Nike Inc (NKE)

Nike Inc (NKE)

Postby iam802 » Fri Sep 23, 2011 11:36 pm

Nike Surges After Raising Revenue Forecast

http://www.bloomberg.com/news/2011-09-2 ... -2012.html

Nike Inc. (NKE), the world’s largest sporting-goods maker, advanced as much as 6.8 percent after profit topped analysts’ estimates and it raised a sales forecast amid concern that the global economy is weakening.
Nike rose $5.12, or 6 percent, to $89.30 at 10:08 a.m. in New York Stock Exchange composite trading. The shares had fallen 1.5 percent this year through yesterday.

Net income in the quarter ended Aug. 31 rose 15 percent to $645 million, or $1.36 a share, from $559 million, or $1.14, a year earlier, the Beaverton, Oregon-based company said yesterday in a statement. Earnings topped the $1.21 a share projected by analysts, the average of 18 estimates. Nike’s profit has surpassed analysts’ projections in 20 of the past 21 quarters.

Chief Executive Officer Mark Parker has been trying to overcome rising costs for raw materials and transporting goods by cutting operating expenses. Nike’s gross margin, the percentage of sales left after the cost of goods sold, narrowed by 2.7 percentage points, less than the company’s projection for a 3 percentage point decline.

**Exercise task A**
In the Nike earnings article, what was Nike's net income for the quarter ended Aug. 31?
**Exercise task B**
Please retype the Nike earnings article from "Nike Surges After" up to and including "year through yesterday.".
**Exercise task C**
Write what comes next in the Nike earnings article, picking up after its final sentence.
The data after this point is not needed.

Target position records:
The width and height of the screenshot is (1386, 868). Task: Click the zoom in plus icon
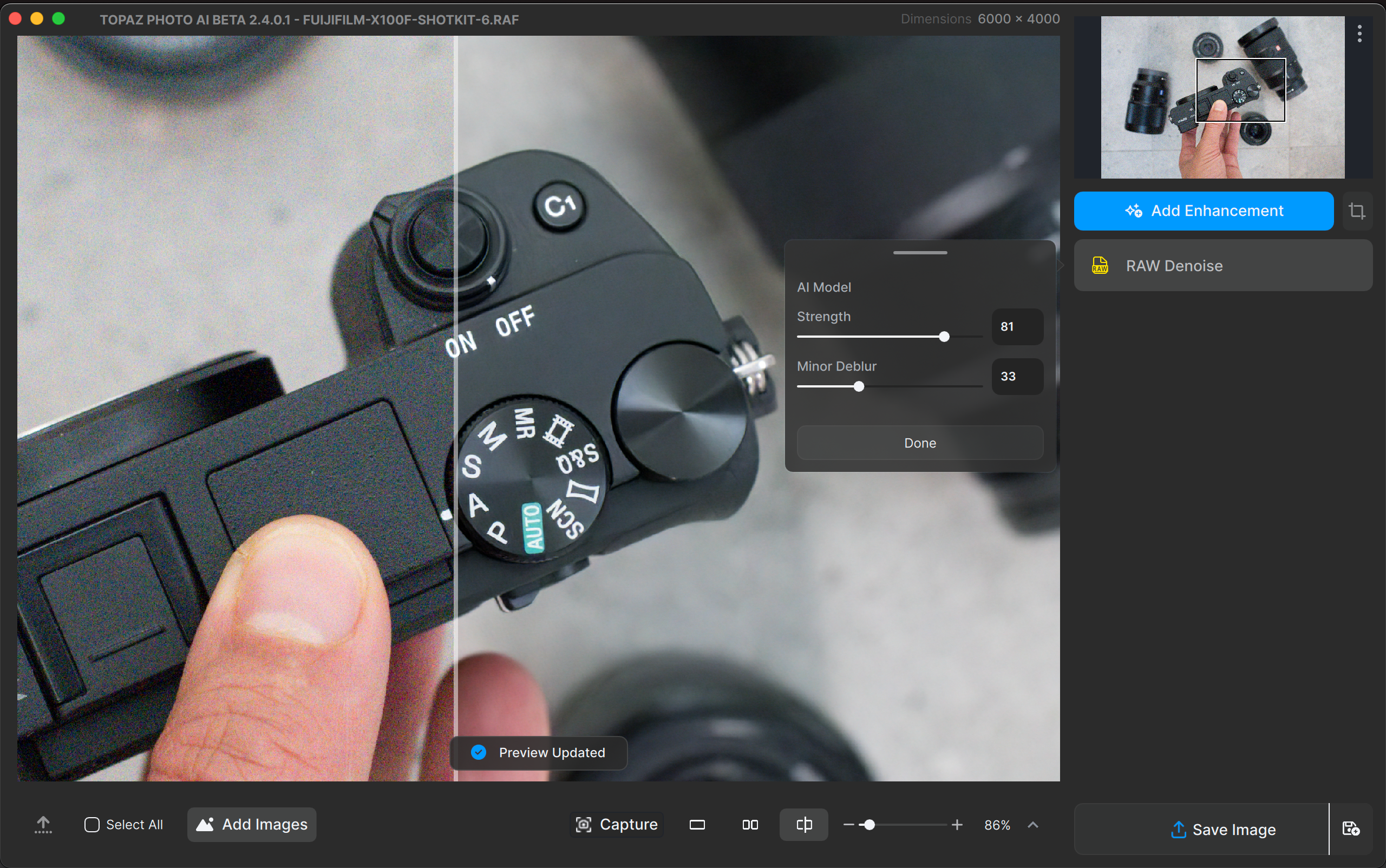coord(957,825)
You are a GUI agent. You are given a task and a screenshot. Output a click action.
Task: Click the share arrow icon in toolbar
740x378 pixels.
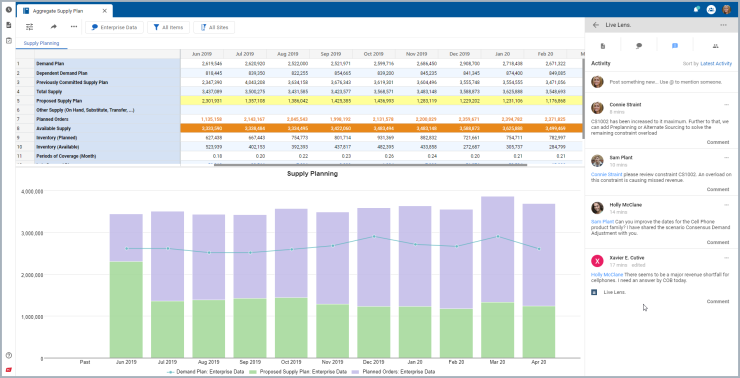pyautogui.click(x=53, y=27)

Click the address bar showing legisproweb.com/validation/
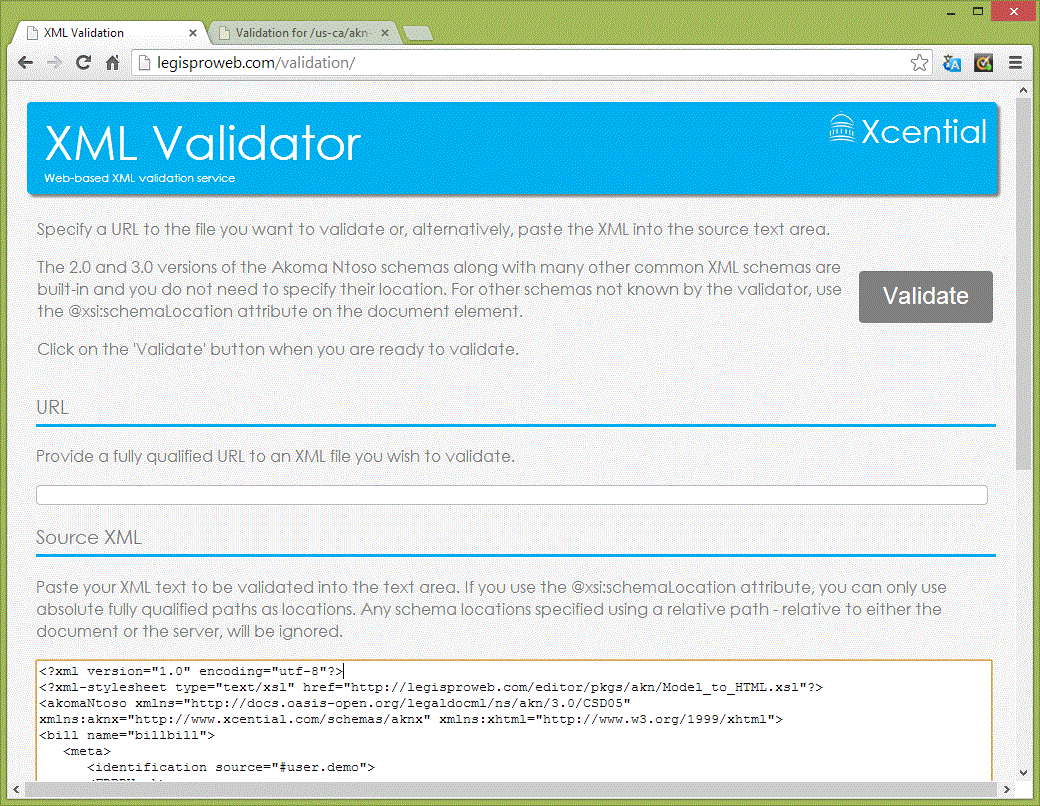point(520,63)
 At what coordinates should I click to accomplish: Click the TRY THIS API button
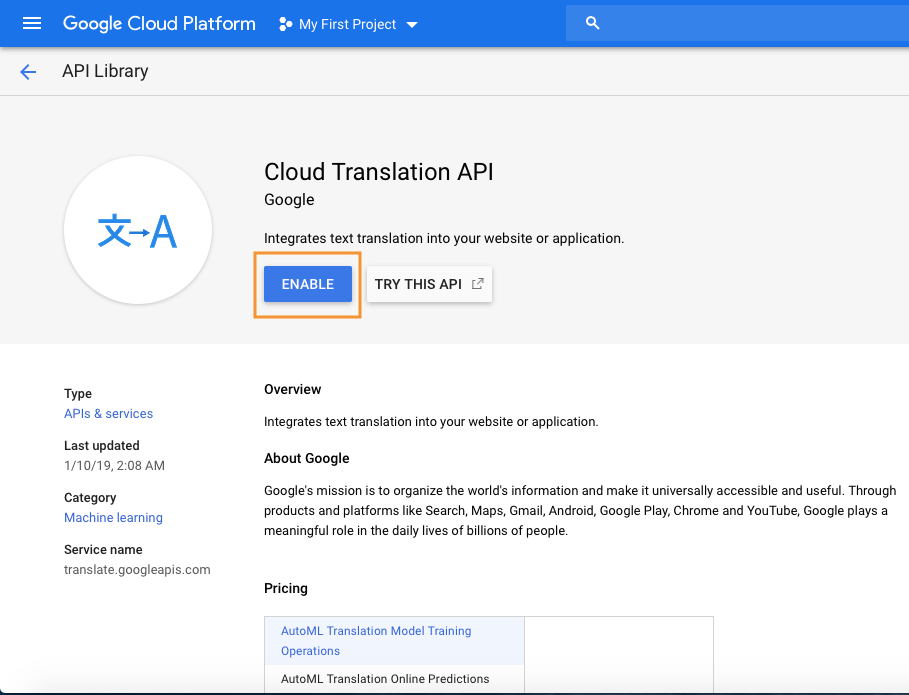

**Expected output A**
$645 million, or $1.36 a share.

**Expected output B**
Nike Surges After Raising Revenue Forecast

http://www.bloomberg.com/news/2011-09-2 ... -2012.html

Nike Inc. (NKE), the world’s largest sporting-goods maker, advanced as much as 6.8 percent after profit topped analysts’ estimates and it raised a sales forecast amid concern that the global economy is weakening.
Nike rose $5.12, or 6 percent, to $89.30 at 10:08 a.m. in New York Stock Exchange composite trading. The shares had fallen 1.5 percent this year through yesterday.

**Expected output C**
“This is a fantastic quarter,” Camilo Lyon, an analyst for Canaccord Genuity Corp. in New York, said yesterday. “Nike understands how to reach the consumer with relevant product, and this is further evidence of that.”
Lyon has a “hold” rating on Nike shares.

Orders Rise
Revenue this fiscal year will increase in the low- to mid- teen percentage range, Chief Financial Officer Don Blair said yesterday on a conference call with analysts. The company forecast high-single to low-double digits in June.
Gross margin for the quarter fell less than forecast as Nike’s direct-to-consumer unit performed better than expected with same-store sales increasing 17 percent, Blair said on the call. Gross margins may narrow as much as 2 percentage points in the second quarter before improving in the second half of the fiscal year, he said.

Orders for the Nike brand scheduled for delivery from September to January increased 13 percent, excluding currency fluctuations, according to the statement. That topped the average of six analysts’ estimates compiled by Bloomberg for a gain of 9.8 percent.

First-quarter revenue rose 18 percent to $6.08 billion. Analysts projected $5.75 billion, the average of 16 estimates. Sales in North America advanced 16 percent to $2.2 billion. Revenue from Nike brand apparel also gained 16 percent to $1.59 billion, or 30 percent of the brand’s total sales.

“They are the 800-pound gorilla in athletic footwear, and if they can become that in apparel, that’s a significant market opportunity for them,” Matt Arnold, an analyst at Edward Jones & Co. in Des Peres, Missouri, said yesterday in a phone interview. Arnold recommends buying Nike shares.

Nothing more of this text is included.